Acute diarrhoea can be caused by a number of different agents. Common infective causative agents include bacteria such as Vibrio parahaemolyticus and Salmonella, and viruses such as norovirus and rotavirus. Less common causative agents include those bacteria causing cholera, bacillary dysentery and Shiga toxin-producing Escherichia coli infection, etc. Acute diarrhoeal diseases may occur in all ages, but children are more often affected.

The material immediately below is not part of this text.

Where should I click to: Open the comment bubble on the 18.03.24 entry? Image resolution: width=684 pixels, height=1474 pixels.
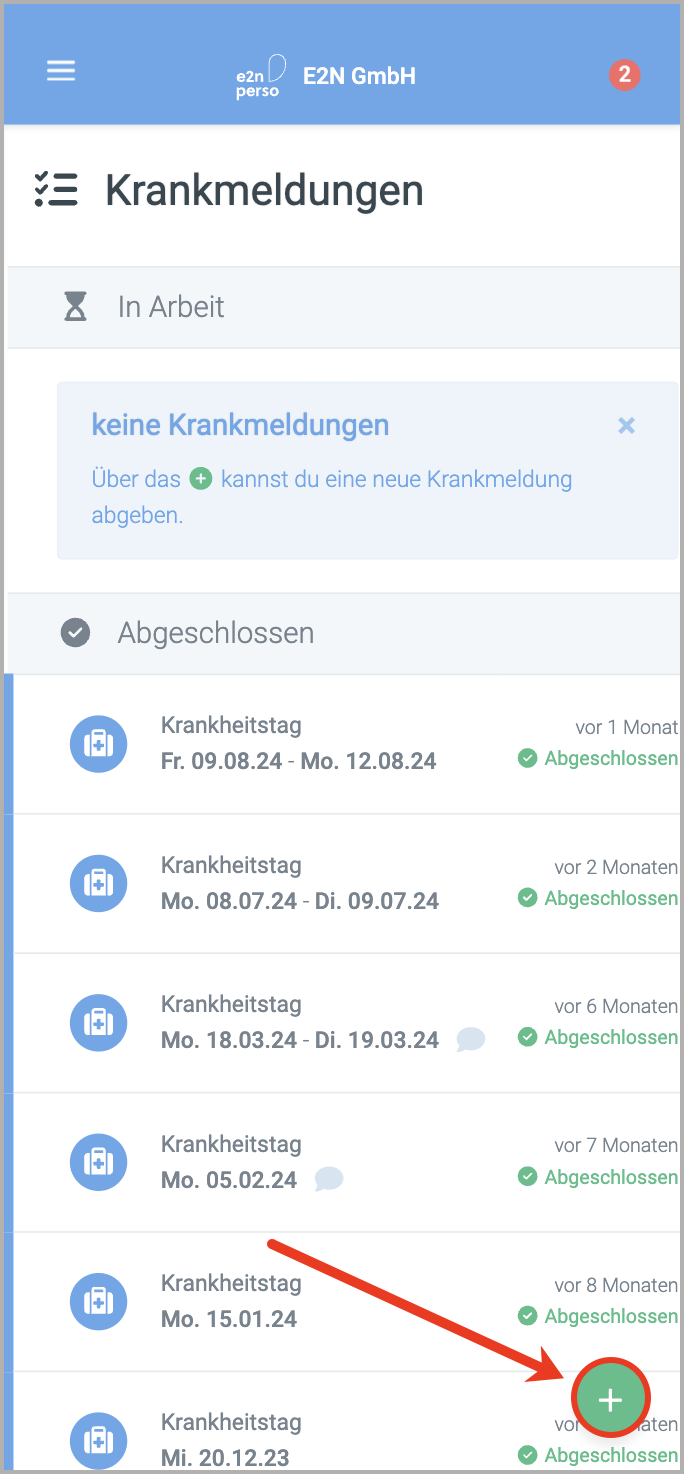(x=470, y=1040)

Patients with acute diarrhoeal diseases present with sudden onset of frequent loose or watery stools, often accompanied by vomiting and fever. The disease is usually mild with spontaneous recovery. Dehydration and shock may occur in severe cases.
Mode of transmission
Acute diarrhoeal diseases usually spread by contaminated hands or ingestion of contaminated food or drinks, and occasionally by aerosol spread with contaminated droplets of splashed vomitus. Outbreaks may occur in settings like institutions and child care centres.
The incubation period is usually a few hours to 5 days after exposure for bacterial diarrhoea and 1 - 3 days for viral diarrhoea.
Acute diarrhoeal diseases are usually managed by fluid and electrolyte replacement. Patient should consult his/her family doctor for proper management if the diarrhoea is severe. Self-medication is not advisable.